== Exercise details ==
Identify the lines in the data below that contain "label" and give only how many there are.

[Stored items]
□ □ □ □ □ □ □

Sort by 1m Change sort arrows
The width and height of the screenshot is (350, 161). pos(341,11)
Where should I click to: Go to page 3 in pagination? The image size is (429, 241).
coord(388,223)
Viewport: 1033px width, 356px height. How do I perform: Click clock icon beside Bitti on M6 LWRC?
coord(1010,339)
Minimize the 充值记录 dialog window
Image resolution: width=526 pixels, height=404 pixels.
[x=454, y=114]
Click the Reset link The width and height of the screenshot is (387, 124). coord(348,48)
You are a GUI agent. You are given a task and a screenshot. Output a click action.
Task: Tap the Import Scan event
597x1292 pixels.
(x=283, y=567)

□ □ □ □ □ □ □

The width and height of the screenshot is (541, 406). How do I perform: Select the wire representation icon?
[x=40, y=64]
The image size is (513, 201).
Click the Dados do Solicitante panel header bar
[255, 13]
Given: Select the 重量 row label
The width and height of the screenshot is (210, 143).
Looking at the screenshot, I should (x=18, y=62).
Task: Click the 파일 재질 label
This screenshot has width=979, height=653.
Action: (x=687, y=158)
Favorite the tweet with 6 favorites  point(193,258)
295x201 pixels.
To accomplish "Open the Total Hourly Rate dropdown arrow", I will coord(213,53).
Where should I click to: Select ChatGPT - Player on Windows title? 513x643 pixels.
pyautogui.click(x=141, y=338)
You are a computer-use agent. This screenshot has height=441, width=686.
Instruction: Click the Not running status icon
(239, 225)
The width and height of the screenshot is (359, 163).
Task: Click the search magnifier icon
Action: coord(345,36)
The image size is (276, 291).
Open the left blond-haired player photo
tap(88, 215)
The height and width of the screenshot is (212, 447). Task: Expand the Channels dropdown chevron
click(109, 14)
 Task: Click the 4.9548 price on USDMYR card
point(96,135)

□ □ □ □ □ □ □

== Your solution ==
2